• _Work item_
Please copy each line below that contains the word "column".

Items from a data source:
-------
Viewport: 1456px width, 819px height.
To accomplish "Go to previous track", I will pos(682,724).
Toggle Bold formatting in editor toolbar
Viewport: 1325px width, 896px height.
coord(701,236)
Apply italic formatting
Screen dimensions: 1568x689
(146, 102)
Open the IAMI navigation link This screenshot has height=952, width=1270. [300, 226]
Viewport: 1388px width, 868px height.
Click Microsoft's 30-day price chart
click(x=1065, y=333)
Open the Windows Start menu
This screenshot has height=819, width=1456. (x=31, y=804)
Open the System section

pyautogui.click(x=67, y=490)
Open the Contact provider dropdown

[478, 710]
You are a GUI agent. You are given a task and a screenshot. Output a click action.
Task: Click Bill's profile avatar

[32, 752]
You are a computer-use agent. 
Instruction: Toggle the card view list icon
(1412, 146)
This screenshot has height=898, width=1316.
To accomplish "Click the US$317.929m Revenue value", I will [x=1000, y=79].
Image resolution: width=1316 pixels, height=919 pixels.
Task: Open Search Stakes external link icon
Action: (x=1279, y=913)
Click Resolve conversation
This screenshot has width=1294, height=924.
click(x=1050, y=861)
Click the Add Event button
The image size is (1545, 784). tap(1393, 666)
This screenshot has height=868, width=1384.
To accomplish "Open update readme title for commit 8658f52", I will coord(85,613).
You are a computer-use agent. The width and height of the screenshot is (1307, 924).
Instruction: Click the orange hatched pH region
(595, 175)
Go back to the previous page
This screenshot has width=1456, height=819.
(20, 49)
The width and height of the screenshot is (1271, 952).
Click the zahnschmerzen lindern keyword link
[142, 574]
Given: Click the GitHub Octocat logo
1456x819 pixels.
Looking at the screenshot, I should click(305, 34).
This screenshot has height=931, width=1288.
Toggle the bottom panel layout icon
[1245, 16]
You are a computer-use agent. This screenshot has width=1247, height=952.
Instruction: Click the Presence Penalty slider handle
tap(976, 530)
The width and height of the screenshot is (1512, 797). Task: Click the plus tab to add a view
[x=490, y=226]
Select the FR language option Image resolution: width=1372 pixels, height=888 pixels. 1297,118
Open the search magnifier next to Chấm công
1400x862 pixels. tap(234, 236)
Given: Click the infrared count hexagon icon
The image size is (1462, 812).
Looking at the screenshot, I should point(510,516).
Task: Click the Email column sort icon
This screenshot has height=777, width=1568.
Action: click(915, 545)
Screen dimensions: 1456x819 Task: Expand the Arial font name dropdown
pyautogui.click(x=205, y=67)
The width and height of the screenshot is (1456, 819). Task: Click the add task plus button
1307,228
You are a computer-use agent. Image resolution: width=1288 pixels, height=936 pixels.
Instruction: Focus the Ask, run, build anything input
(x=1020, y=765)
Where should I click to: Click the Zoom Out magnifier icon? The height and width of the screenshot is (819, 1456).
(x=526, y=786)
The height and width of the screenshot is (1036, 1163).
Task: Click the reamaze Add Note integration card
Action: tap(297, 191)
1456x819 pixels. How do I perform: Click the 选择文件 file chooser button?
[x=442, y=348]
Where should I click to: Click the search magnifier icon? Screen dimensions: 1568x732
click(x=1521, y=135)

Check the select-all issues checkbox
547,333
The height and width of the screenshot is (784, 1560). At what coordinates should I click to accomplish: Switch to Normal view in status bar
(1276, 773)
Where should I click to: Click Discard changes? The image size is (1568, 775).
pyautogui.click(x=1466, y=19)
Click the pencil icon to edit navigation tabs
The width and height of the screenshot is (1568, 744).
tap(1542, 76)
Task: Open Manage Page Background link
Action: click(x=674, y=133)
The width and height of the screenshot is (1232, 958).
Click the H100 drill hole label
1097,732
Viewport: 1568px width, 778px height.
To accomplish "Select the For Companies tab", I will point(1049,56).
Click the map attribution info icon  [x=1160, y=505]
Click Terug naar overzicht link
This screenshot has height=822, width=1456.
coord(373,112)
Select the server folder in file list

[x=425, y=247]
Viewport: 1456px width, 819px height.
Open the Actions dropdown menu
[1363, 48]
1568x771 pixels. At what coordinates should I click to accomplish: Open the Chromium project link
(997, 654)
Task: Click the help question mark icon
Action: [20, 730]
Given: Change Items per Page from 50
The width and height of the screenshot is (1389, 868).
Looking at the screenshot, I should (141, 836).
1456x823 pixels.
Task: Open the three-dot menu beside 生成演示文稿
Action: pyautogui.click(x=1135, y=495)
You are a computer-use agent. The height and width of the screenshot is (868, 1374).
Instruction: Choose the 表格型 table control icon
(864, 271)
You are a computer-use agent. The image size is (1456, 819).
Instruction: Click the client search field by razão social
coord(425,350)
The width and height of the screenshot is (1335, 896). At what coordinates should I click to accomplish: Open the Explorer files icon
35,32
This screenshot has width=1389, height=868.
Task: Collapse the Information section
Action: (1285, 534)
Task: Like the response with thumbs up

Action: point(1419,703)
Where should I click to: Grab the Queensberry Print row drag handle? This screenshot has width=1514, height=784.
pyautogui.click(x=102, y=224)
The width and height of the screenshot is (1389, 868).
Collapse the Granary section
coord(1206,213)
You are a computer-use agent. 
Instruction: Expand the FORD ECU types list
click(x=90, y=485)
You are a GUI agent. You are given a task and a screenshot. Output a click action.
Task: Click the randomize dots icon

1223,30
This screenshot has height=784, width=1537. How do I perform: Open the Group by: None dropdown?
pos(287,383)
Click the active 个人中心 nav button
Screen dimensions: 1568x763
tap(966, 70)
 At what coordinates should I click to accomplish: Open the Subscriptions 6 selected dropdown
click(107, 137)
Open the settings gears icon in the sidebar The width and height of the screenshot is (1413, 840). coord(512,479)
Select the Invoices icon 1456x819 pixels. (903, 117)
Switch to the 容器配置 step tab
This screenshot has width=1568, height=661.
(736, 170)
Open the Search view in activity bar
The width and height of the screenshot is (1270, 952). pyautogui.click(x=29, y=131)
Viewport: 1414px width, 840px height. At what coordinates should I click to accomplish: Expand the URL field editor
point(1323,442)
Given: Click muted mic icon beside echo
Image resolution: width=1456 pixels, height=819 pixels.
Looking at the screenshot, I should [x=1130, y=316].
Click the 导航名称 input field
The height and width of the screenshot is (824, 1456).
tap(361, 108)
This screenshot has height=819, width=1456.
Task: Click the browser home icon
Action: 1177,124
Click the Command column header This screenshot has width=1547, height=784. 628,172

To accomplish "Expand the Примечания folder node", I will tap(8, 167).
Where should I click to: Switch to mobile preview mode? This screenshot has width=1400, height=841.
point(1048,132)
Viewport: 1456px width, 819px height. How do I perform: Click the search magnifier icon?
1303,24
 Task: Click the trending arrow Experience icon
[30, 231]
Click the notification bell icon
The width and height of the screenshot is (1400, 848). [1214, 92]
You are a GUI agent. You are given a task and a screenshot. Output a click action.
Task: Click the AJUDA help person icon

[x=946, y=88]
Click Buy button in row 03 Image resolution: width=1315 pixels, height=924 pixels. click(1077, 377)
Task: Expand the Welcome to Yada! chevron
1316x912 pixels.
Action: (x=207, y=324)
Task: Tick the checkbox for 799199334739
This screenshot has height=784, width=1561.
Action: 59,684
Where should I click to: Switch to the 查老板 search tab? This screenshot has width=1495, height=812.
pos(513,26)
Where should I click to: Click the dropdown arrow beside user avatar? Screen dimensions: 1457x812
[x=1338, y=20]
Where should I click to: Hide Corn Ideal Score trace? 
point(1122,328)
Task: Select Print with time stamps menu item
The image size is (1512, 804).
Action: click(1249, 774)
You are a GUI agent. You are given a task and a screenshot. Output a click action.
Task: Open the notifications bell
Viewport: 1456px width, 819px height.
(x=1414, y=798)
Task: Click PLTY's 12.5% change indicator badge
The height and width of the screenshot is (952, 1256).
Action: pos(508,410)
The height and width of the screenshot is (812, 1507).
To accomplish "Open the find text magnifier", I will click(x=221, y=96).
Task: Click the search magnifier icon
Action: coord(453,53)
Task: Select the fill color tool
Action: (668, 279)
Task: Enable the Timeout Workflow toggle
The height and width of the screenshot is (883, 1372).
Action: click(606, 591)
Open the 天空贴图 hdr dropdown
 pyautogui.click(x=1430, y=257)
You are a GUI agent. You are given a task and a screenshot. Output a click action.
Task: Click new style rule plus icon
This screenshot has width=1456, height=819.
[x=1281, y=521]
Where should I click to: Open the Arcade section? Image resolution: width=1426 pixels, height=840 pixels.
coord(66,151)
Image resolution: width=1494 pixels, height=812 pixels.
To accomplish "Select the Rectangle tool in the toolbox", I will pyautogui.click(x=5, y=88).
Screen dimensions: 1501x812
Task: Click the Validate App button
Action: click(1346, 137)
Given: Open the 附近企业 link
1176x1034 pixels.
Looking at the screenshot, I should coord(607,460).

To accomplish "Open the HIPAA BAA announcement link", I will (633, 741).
-------
• _Written solution_
Task: Click the Email column sort icon
Click the Command column header This screenshot has width=1547, height=784. 628,172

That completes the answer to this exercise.